** THE PROBLEM **
Reply with every entry, repeated exactly as given.

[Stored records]
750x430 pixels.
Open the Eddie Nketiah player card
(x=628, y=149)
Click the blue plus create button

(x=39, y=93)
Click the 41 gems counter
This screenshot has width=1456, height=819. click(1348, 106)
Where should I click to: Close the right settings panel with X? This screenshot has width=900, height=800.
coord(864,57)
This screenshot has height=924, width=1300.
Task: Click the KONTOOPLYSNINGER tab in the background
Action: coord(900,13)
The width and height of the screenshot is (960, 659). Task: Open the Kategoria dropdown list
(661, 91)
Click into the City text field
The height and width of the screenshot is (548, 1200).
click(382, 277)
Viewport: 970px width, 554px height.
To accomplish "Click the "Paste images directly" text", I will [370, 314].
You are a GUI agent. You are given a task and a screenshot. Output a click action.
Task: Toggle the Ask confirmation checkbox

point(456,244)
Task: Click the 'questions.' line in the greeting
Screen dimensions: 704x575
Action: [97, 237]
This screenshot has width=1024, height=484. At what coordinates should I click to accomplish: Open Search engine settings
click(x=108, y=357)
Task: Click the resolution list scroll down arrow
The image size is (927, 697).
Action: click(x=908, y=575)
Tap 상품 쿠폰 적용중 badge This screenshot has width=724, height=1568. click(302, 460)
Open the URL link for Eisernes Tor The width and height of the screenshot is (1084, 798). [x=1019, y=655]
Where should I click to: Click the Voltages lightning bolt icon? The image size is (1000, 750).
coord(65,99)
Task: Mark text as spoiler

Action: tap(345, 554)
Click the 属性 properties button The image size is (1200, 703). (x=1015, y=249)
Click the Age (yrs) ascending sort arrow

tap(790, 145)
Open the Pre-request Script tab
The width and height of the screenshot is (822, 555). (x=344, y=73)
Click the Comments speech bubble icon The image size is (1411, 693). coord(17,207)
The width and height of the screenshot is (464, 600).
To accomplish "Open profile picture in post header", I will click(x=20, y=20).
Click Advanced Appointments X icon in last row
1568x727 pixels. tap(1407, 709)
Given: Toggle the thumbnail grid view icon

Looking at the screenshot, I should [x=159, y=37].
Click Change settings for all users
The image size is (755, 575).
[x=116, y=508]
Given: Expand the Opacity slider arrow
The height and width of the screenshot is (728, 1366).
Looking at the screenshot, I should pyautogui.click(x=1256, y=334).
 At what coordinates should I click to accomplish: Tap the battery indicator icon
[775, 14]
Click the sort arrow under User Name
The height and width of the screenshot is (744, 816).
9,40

** WRITTEN ANSWER **
750x430 pixels.
Open the Eddie Nketiah player card
(x=628, y=149)
Click the blue plus create button

(x=39, y=93)
Click the 41 gems counter
This screenshot has width=1456, height=819. click(1348, 106)
Where should I click to: Close the right settings panel with X? This screenshot has width=900, height=800.
coord(864,57)
This screenshot has height=924, width=1300.
Task: Click the KONTOOPLYSNINGER tab in the background
Action: coord(900,13)
The width and height of the screenshot is (960, 659). Task: Open the Kategoria dropdown list
(661, 91)
Click into the City text field
The height and width of the screenshot is (548, 1200).
click(382, 277)
Viewport: 970px width, 554px height.
To accomplish "Click the "Paste images directly" text", I will [370, 314].
You are a GUI agent. You are given a task and a screenshot. Output a click action.
Task: Toggle the Ask confirmation checkbox

point(456,244)
Task: Click the 'questions.' line in the greeting
Screen dimensions: 704x575
Action: [97, 237]
This screenshot has width=1024, height=484. At what coordinates should I click to accomplish: Open Search engine settings
click(x=108, y=357)
Task: Click the resolution list scroll down arrow
The image size is (927, 697).
Action: click(x=908, y=575)
Tap 상품 쿠폰 적용중 badge This screenshot has width=724, height=1568. click(302, 460)
Open the URL link for Eisernes Tor The width and height of the screenshot is (1084, 798). [x=1019, y=655]
Where should I click to: Click the Voltages lightning bolt icon? The image size is (1000, 750).
coord(65,99)
Task: Mark text as spoiler

Action: tap(345, 554)
Click the 属性 properties button The image size is (1200, 703). (x=1015, y=249)
Click the Age (yrs) ascending sort arrow

tap(790, 145)
Open the Pre-request Script tab
The width and height of the screenshot is (822, 555). (x=344, y=73)
Click the Comments speech bubble icon The image size is (1411, 693). coord(17,207)
The width and height of the screenshot is (464, 600).
To accomplish "Open profile picture in post header", I will click(x=20, y=20).
Click Advanced Appointments X icon in last row
1568x727 pixels. tap(1407, 709)
Given: Toggle the thumbnail grid view icon

Looking at the screenshot, I should [x=159, y=37].
Click Change settings for all users
The image size is (755, 575).
[x=116, y=508]
Given: Expand the Opacity slider arrow
The height and width of the screenshot is (728, 1366).
Looking at the screenshot, I should pyautogui.click(x=1256, y=334).
 At what coordinates should I click to accomplish: Tap the battery indicator icon
[775, 14]
Click the sort arrow under User Name
The height and width of the screenshot is (744, 816).
9,40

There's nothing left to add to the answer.